Each and every medium of transport carries its advantages and disadvantages. Here John Hillman urges you to get on a boat, because quite simply it is the most wonderful form of them all.
As a frequent business traveller I find most journeys tend to leave me feeling rather like an eight year old child in the back of my mother’s car
The “are we there yet?” gene is a strong and robust one, and no matter how many times we treat ourselves to another coffee, cake, beer or sandwich, the fact is that given the choice most of us would prefer to use the Starship Enterprise ‘beam me up Scotty’ mode of transport, and forgo the whole ‘waiting to arrive’ chore altogether.
But as this is not possible, we must look to the available options and decide which one will help us to arrive in the best frame of mind and in the shortest time possible.
Unfortunately ‘shortest time possible’ and ‘best frame of mind’ are a couple that you’re unlikely to meet celebrating their diamond wedding anniversary on a P&O Cruise.
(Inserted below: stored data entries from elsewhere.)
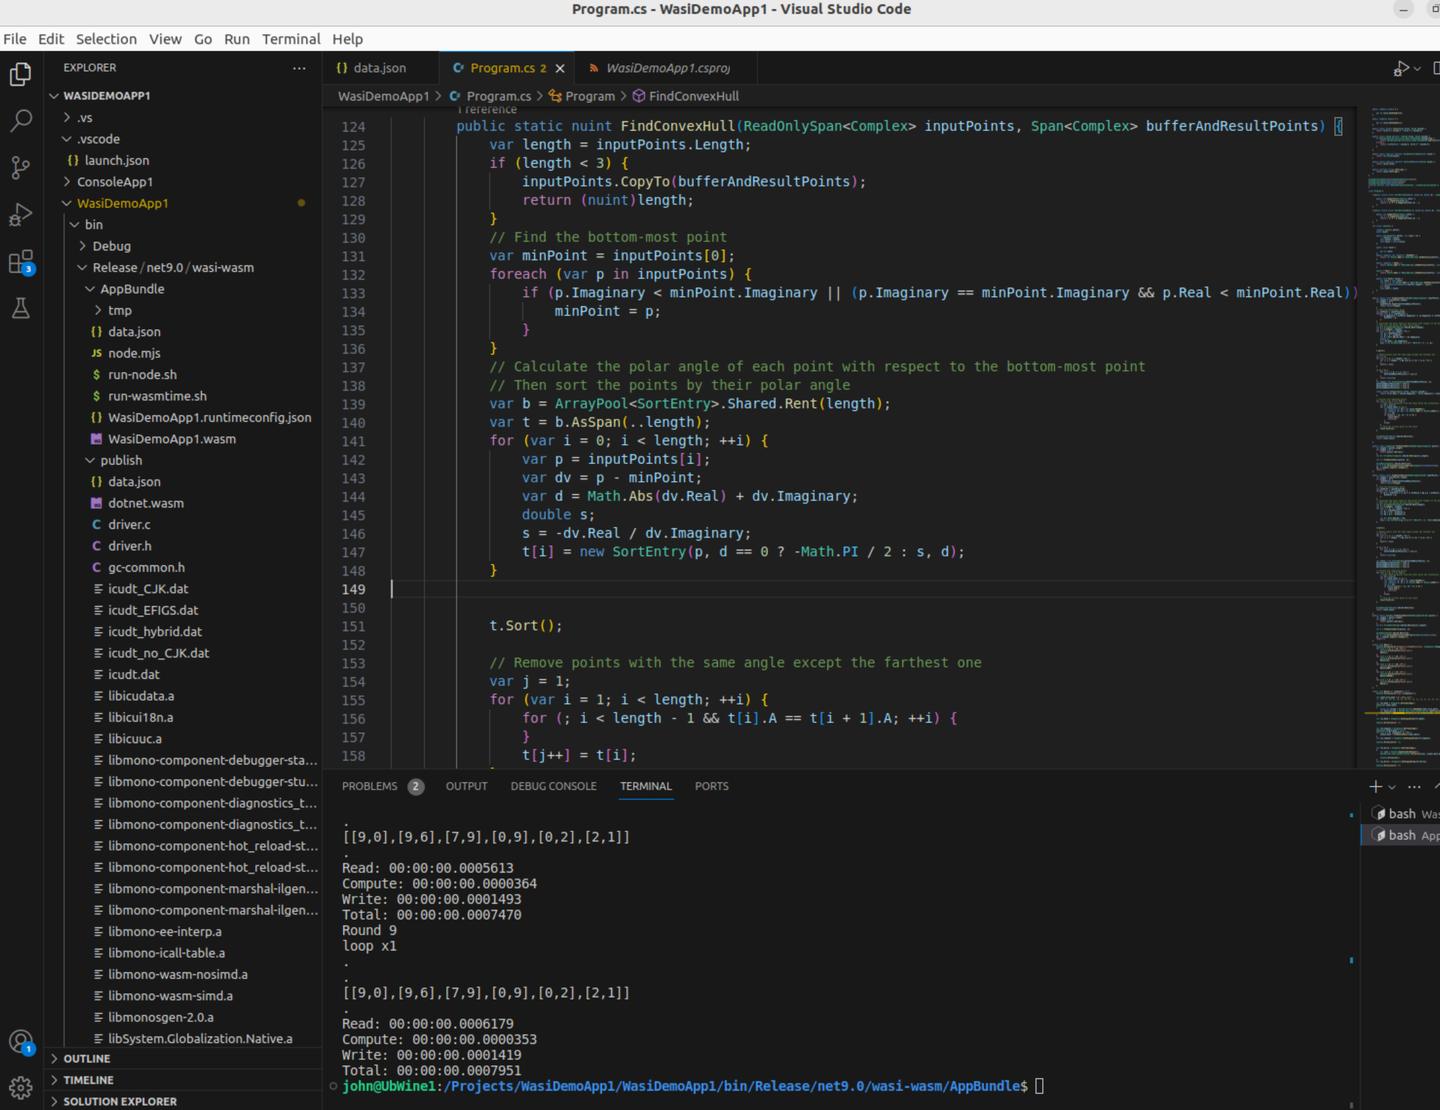Collapse the publish folder
This screenshot has height=1110, width=1440.
[120, 460]
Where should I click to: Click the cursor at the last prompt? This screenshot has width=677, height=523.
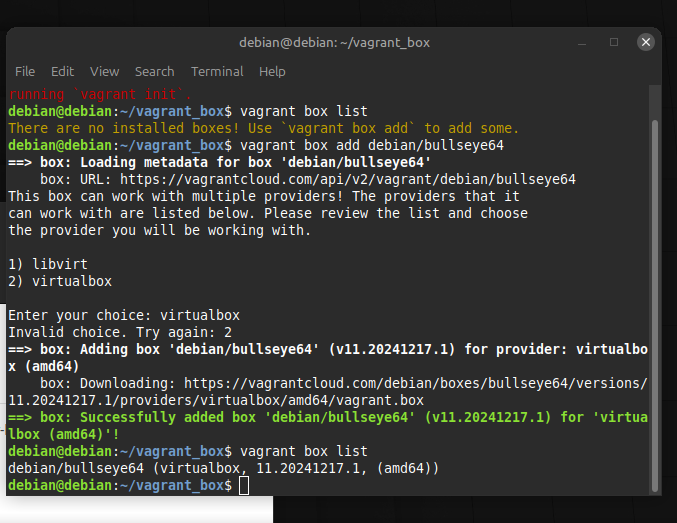tap(245, 485)
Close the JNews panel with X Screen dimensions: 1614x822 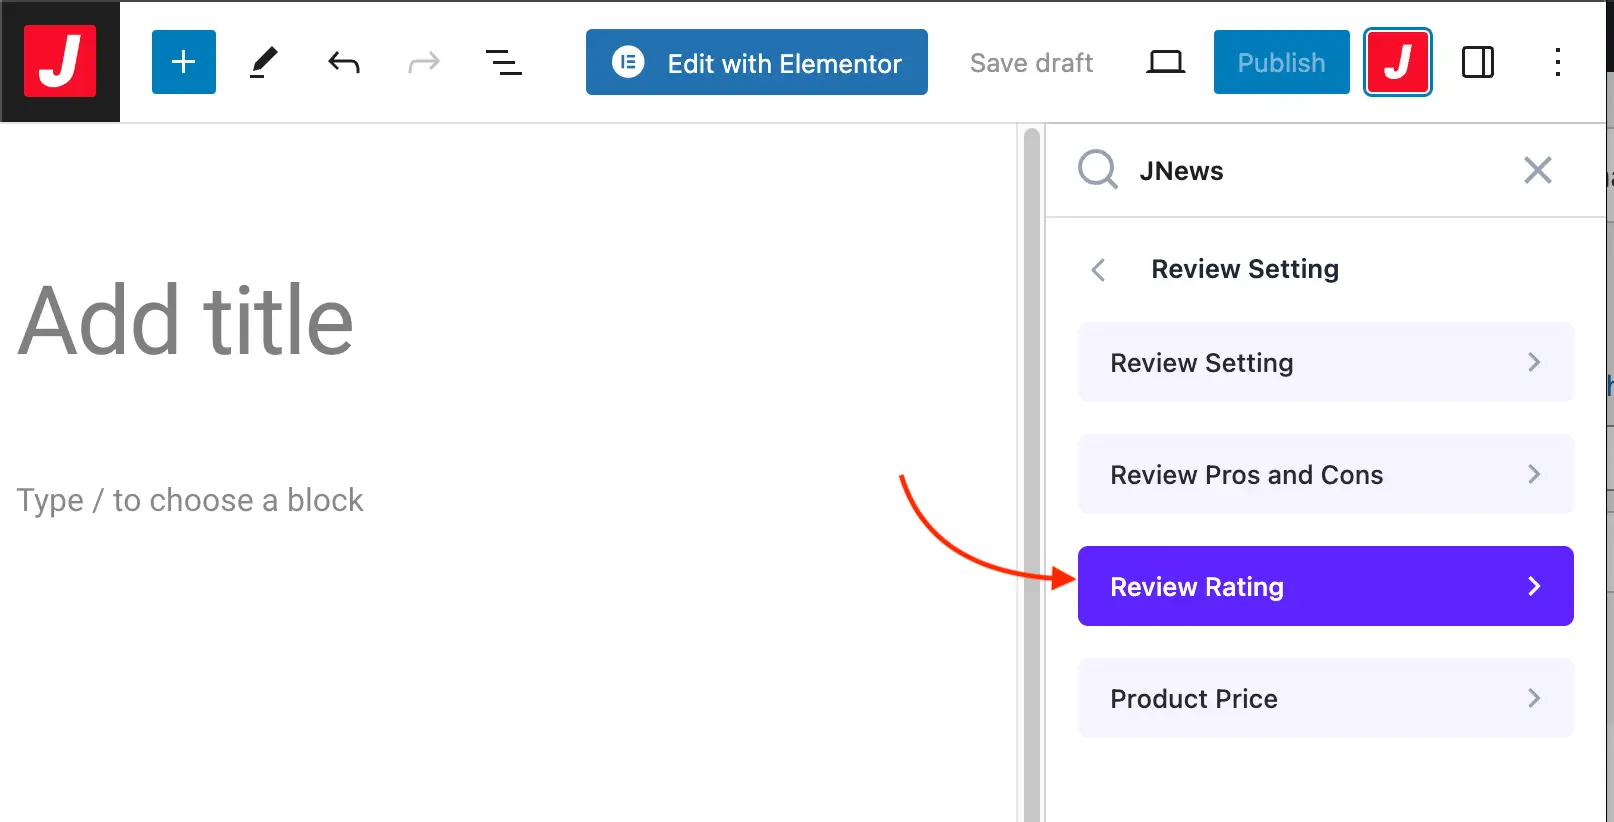tap(1537, 170)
The simple fact is that if you want to get to the continent in a hurry then most people will opt for the cramped, stressful option, and take to the sky; thus ensuring that they arrive at their destination tired, dehydrated and (usually in my case) suffering from a mild case of IBS, but is this really wise?
With British airports in the news so much and BAA being told to break up its monopoly on its South East’s airports, because this was leading to an inadequate passenger experience, there has surely never been a better time to consider the pleasures of reaching the continent aboard a P&O ferry?
Ask most people this question and they immediately react by stating the time factor, but let’s face it: time is the enemy of productivity. Whenever we structure our lives around a clock we soon end up going through the motions like a burnt out functionless droid, bereft of the essential juices that spark our creative energies and produce our best thinking.
The benefits of reaching the continent by ferry are so vast, so magnificent in their numerousness, that the limp and pathetic argument of saving time quickly starts to look like the defensive ramblings of a disconnected madman.
On board a P&O ferry a person can relax, work, exercise and rest, giving them space to think and time to reflect. Whereas on an aeroplane you are, quite literally, strapped into a chair and controlled, watered and fed like a small baby. On board a ship you can wonder the decks at will, sit in the comfort of the lounge and do bit of work on the laptop, or get some inspiration by gazing at the incredible force of nature that is the English Channel.
You do all of this relaxed in the knowledge that your belongings are exactly where you left them, safely locked in the boot of your car below, not waltzing around a carousel in Mumbai. And let’s not underestimate the fact that you arrive equipped with your own transport, no tricky negotiations with continental taxi drivers for you, just the freedom of the open road.
The truth is that that not all of us can chose how we travel, many of us are put on planes by bosses and sent to remote airports on board bargain bucket airlines with as much say in the matter as a turkey has at Christmas.